クレアとしては、シリルが下に見られているのが不服なのだが、どう見ても仮面をした変な子供なので、それはしょうがない事だった。
「まあいい。それで?」
「あ……ああ。村にはな、家族がいるんだが、実は、村が魔獣に襲われたって話があったんだ。」
「ふむ。」
レスターは、先程とは打って変わり、最近起こったことを丁寧に説明した。
村が魔獣に襲われ、かなりの被害が出た。
なんとか全滅はしなかったが、連絡手段がなくなり、村の若い者三人でクアガットまで、なんとか討伐依頼を出しに来ていた。
その時に、その者達から話を聞け、家族は無事、今は皆村の緊急避難場所で、なんとか凌いでいるから多分大丈夫だろう、と言っていた。
その三人は、依頼を受けてくれた冒険者と一緒に、村に帰ったそうで、冒険者達も依頼を達成し、戻って来たとの事だった。
村は基本的に、精霊の加護がある土地に作られることが多く、普段は魔獣や魔物は出ない。
それなのに、魔獣が出た時点で異常事態なので、討伐達成されたとはいえ、不安なのは分かっていた。

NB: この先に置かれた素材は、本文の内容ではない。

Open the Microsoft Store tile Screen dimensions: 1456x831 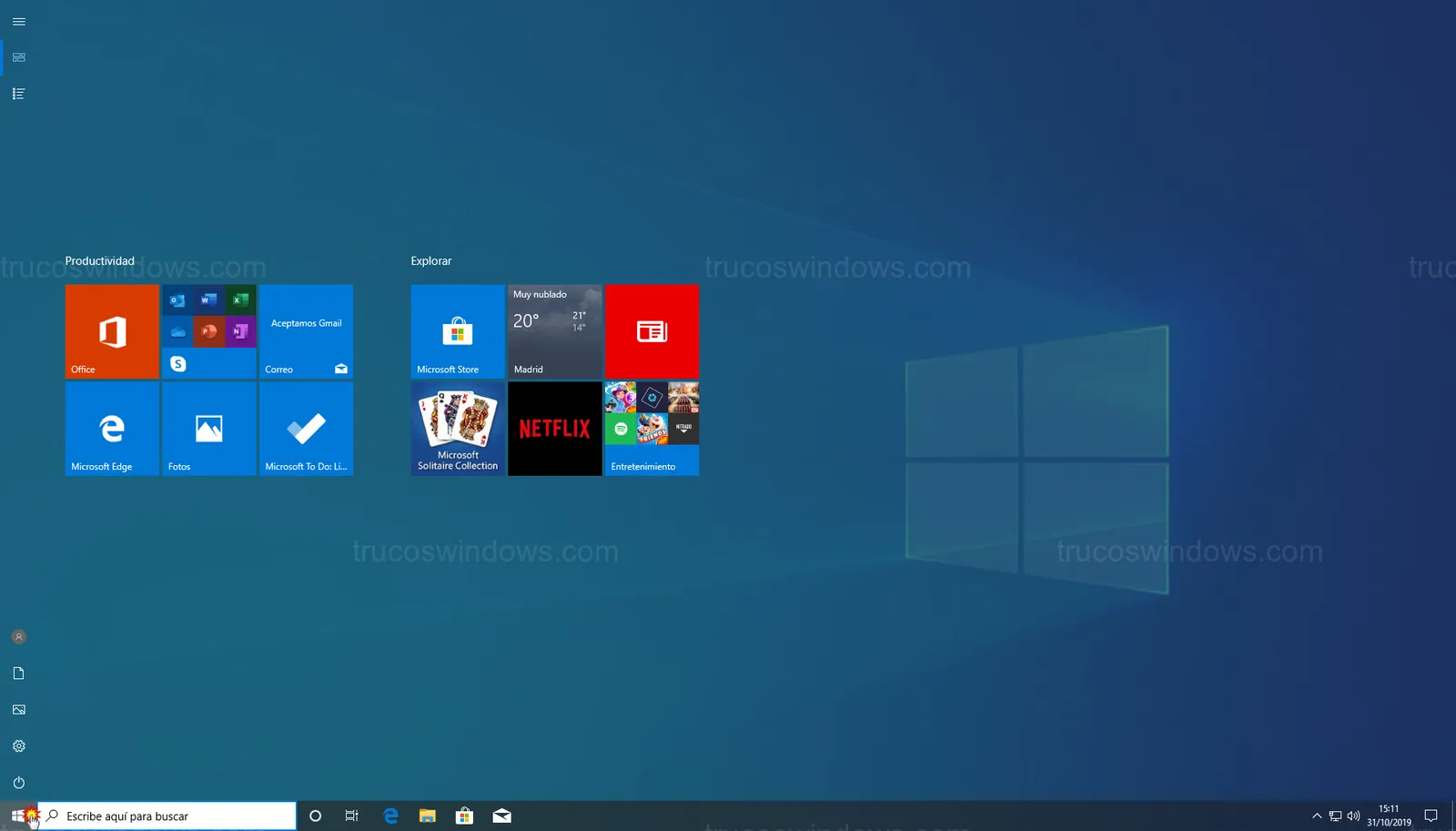pos(458,331)
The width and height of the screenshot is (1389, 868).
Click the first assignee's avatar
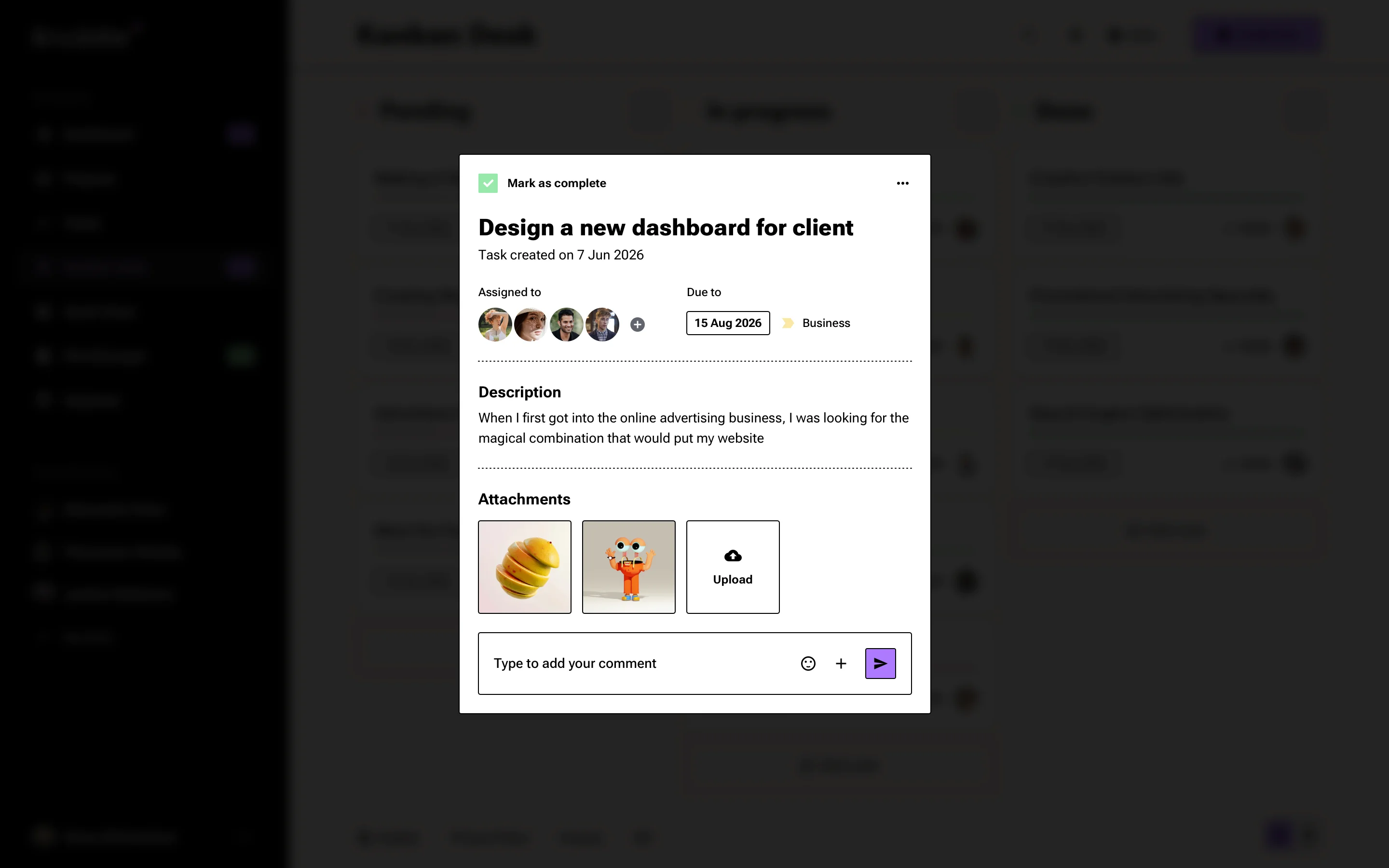point(494,324)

「だが、なぜ君が行く必要がある?討伐は終わったんだろう?」
「討伐達成を聞いたのは、もう5日前の話なんだが、今家族と、いや村の者達と連絡が取れねえ。」
「連絡手段がないんじゃなかったのか?」
「討伐達成済みと言われても、不安だったから、俺は
「ソケルが3日も返って来ない……?」
「ああ。それでおかしいと思ってな。最初は調べて欲しい、と言ったんだ。そしたら、一応ギルマスには報告してみるが、まず依頼料が足りない。ただもし調べるとなったとしても、今はそういう調査が出来る冒険者達は出払っていて、数日はかかるだろうと言われた。だから、護衛をお願いして、自分で行こうと思ったんだ。まあ、依頼料は足りなかったんだが。」
「なるほど……。役所にも聞いたのか?」
「聞いたさ!被害報告もなんもねえとこには、行けねえってよ!」
速達鳥は、ソケルという飛ぶのが速く、頭が良い鳥を訓練し、手紙を括り付けた連絡手段だ。
一般人が使える連絡手段の中で、最速だった。
割高ではあるので、普段は金がある者以外は、あまり利用しないのだが、こういった場合に、特に村などだと緊急だと分かり、重宝されている。
場所次第だがこの周辺ならば、大体ソケルはその日か翌日には帰って来るとされる。
だから、今回が異常事態なのだ。
ロキシ村程度なら、下手すれば半日とかからず帰って来るだろう。
それが今日で3日目。
何かあったと考えるのが普通だと思い、しばらく思案するクレア。